> _Stored dataset items_:
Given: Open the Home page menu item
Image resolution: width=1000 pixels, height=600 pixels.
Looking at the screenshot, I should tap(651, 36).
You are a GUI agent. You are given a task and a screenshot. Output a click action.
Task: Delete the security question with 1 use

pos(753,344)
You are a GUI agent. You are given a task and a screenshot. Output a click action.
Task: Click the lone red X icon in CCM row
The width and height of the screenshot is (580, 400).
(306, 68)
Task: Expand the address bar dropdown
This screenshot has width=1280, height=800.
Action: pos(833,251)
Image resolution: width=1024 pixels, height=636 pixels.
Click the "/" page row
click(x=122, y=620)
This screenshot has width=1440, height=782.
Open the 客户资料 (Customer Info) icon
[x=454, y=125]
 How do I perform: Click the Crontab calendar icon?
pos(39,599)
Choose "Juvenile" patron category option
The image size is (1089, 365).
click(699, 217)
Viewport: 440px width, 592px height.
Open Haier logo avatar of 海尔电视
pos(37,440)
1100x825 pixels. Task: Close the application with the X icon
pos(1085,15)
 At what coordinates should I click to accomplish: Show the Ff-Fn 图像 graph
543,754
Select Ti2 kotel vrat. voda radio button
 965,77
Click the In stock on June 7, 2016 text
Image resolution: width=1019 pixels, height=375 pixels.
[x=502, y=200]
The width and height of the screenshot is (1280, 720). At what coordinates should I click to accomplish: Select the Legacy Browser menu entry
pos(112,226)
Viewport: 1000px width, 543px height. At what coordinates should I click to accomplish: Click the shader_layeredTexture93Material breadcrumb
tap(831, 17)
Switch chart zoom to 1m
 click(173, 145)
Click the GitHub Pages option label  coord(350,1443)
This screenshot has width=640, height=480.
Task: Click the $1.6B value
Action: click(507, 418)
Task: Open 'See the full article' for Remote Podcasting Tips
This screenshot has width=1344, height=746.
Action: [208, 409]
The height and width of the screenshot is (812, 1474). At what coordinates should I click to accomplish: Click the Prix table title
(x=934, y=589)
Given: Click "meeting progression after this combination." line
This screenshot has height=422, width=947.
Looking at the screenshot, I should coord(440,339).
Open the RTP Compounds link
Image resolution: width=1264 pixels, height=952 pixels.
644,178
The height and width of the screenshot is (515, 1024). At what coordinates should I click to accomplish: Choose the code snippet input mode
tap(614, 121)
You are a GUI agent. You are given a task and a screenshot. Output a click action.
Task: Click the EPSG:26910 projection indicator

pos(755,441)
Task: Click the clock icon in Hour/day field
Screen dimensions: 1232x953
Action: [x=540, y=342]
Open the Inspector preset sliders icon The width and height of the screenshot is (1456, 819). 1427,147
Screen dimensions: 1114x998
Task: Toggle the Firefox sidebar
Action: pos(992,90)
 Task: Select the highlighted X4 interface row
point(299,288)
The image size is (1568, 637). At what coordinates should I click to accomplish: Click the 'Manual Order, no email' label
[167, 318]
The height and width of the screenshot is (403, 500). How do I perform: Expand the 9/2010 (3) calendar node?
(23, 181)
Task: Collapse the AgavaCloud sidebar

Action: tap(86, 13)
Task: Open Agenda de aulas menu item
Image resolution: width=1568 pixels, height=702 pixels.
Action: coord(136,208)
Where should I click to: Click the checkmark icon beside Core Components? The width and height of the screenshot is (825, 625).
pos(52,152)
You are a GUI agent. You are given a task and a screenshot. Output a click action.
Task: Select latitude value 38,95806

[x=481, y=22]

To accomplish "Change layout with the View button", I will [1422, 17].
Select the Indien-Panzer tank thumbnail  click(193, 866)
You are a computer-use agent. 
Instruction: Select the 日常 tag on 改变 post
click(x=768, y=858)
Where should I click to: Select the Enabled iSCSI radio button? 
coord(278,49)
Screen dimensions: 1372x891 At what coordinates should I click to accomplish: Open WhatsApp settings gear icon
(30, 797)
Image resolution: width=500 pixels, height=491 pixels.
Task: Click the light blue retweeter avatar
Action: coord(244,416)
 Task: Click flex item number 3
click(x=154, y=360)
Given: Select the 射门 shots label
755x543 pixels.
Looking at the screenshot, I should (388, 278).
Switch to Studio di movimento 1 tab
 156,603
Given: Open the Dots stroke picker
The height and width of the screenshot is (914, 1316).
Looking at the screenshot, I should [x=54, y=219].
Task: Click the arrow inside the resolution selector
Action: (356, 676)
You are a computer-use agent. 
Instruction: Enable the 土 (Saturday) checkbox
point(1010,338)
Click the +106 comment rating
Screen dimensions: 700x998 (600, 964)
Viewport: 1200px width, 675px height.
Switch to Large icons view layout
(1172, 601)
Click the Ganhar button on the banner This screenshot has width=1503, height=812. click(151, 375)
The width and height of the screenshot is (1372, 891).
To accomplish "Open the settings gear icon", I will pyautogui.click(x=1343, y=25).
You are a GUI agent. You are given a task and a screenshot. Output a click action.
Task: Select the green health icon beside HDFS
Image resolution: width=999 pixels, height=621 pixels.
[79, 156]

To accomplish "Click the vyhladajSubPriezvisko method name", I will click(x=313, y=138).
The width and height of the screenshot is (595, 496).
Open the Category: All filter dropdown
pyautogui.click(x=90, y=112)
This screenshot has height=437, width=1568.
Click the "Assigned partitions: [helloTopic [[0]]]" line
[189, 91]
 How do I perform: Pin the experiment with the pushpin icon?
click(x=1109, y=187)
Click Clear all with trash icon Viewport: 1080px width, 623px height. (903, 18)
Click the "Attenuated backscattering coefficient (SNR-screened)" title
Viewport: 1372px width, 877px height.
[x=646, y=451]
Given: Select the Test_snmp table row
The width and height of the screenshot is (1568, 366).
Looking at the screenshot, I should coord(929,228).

> _Description of the task_: Having read the records, return each one exactly.

> _Solution for this exercise_:
Given: Open the Home page menu item
Image resolution: width=1000 pixels, height=600 pixels.
Looking at the screenshot, I should tap(651, 36).
You are a GUI agent. You are given a task and a screenshot. Output a click action.
Task: Delete the security question with 1 use

pos(753,344)
You are a GUI agent. You are given a task and a screenshot. Output a click action.
Task: Click the lone red X icon in CCM row
The width and height of the screenshot is (580, 400).
(306, 68)
Task: Expand the address bar dropdown
This screenshot has width=1280, height=800.
Action: pos(833,251)
Image resolution: width=1024 pixels, height=636 pixels.
Click the "/" page row
click(x=122, y=620)
This screenshot has width=1440, height=782.
Open the 客户资料 (Customer Info) icon
[x=454, y=125]
 How do I perform: Click the Crontab calendar icon?
pos(39,599)
Choose "Juvenile" patron category option
The image size is (1089, 365).
click(699, 217)
Viewport: 440px width, 592px height.
Open Haier logo avatar of 海尔电视
pos(37,440)
1100x825 pixels. Task: Close the application with the X icon
pos(1085,15)
 At what coordinates should I click to accomplish: Show the Ff-Fn 图像 graph
543,754
Select Ti2 kotel vrat. voda radio button
 965,77
Click the In stock on June 7, 2016 text
Image resolution: width=1019 pixels, height=375 pixels.
[x=502, y=200]
The width and height of the screenshot is (1280, 720). At what coordinates should I click to accomplish: Select the Legacy Browser menu entry
pos(112,226)
Viewport: 1000px width, 543px height. At what coordinates should I click to accomplish: Click the shader_layeredTexture93Material breadcrumb
tap(831, 17)
Switch chart zoom to 1m
 click(173, 145)
Click the GitHub Pages option label  coord(350,1443)
This screenshot has width=640, height=480.
Task: Click the $1.6B value
Action: click(507, 418)
Task: Open 'See the full article' for Remote Podcasting Tips
This screenshot has width=1344, height=746.
Action: [208, 409]
The height and width of the screenshot is (812, 1474). At what coordinates should I click to accomplish: Click the Prix table title
(x=934, y=589)
Given: Click "meeting progression after this combination." line
This screenshot has height=422, width=947.
Looking at the screenshot, I should coord(440,339).
Open the RTP Compounds link
Image resolution: width=1264 pixels, height=952 pixels.
644,178
The height and width of the screenshot is (515, 1024). At what coordinates should I click to accomplish: Choose the code snippet input mode
tap(614, 121)
You are a GUI agent. You are given a task and a screenshot. Output a click action.
Task: Click the EPSG:26910 projection indicator

pos(755,441)
Task: Click the clock icon in Hour/day field
Screen dimensions: 1232x953
Action: [x=540, y=342]
Open the Inspector preset sliders icon The width and height of the screenshot is (1456, 819). 1427,147
Screen dimensions: 1114x998
Task: Toggle the Firefox sidebar
Action: pos(992,90)
 Task: Select the highlighted X4 interface row
point(299,288)
The image size is (1568, 637). At what coordinates should I click to accomplish: Click the 'Manual Order, no email' label
[167, 318]
The height and width of the screenshot is (403, 500). How do I perform: Expand the 9/2010 (3) calendar node?
(23, 181)
Task: Collapse the AgavaCloud sidebar

Action: tap(86, 13)
Task: Open Agenda de aulas menu item
Image resolution: width=1568 pixels, height=702 pixels.
Action: coord(136,208)
Where should I click to: Click the checkmark icon beside Core Components? The width and height of the screenshot is (825, 625).
pos(52,152)
You are a GUI agent. You are given a task and a screenshot. Output a click action.
Task: Select latitude value 38,95806

[x=481, y=22]

To accomplish "Change layout with the View button", I will [1422, 17].
Select the Indien-Panzer tank thumbnail  click(193, 866)
You are a computer-use agent. 
Instruction: Select the 日常 tag on 改变 post
click(x=768, y=858)
Where should I click to: Select the Enabled iSCSI radio button? 
coord(278,49)
Screen dimensions: 1372x891 At what coordinates should I click to accomplish: Open WhatsApp settings gear icon
(30, 797)
Image resolution: width=500 pixels, height=491 pixels.
Task: Click the light blue retweeter avatar
Action: coord(244,416)
 Task: Click flex item number 3
click(x=154, y=360)
Given: Select the 射门 shots label
755x543 pixels.
Looking at the screenshot, I should (388, 278).
Switch to Studio di movimento 1 tab
 156,603
Given: Open the Dots stroke picker
The height and width of the screenshot is (914, 1316).
Looking at the screenshot, I should [x=54, y=219].
Task: Click the arrow inside the resolution selector
Action: (356, 676)
You are a computer-use agent. 
Instruction: Enable the 土 (Saturday) checkbox
point(1010,338)
Click the +106 comment rating
Screen dimensions: 700x998 (600, 964)
Viewport: 1200px width, 675px height.
Switch to Large icons view layout
(1172, 601)
Click the Ganhar button on the banner This screenshot has width=1503, height=812. click(151, 375)
The width and height of the screenshot is (1372, 891).
To accomplish "Open the settings gear icon", I will pyautogui.click(x=1343, y=25).
You are a GUI agent. You are given a task and a screenshot. Output a click action.
Task: Select the green health icon beside HDFS
Image resolution: width=999 pixels, height=621 pixels.
[79, 156]

To accomplish "Click the vyhladajSubPriezvisko method name", I will click(x=313, y=138).
The width and height of the screenshot is (595, 496).
Open the Category: All filter dropdown
pyautogui.click(x=90, y=112)
This screenshot has height=437, width=1568.
Click the "Assigned partitions: [helloTopic [[0]]]" line
[189, 91]
 How do I perform: Pin the experiment with the pushpin icon?
click(x=1109, y=187)
Click Clear all with trash icon Viewport: 1080px width, 623px height. (903, 18)
Click the "Attenuated backscattering coefficient (SNR-screened)" title
Viewport: 1372px width, 877px height.
[x=646, y=451]
Given: Select the Test_snmp table row
The width and height of the screenshot is (1568, 366).
Looking at the screenshot, I should coord(929,228).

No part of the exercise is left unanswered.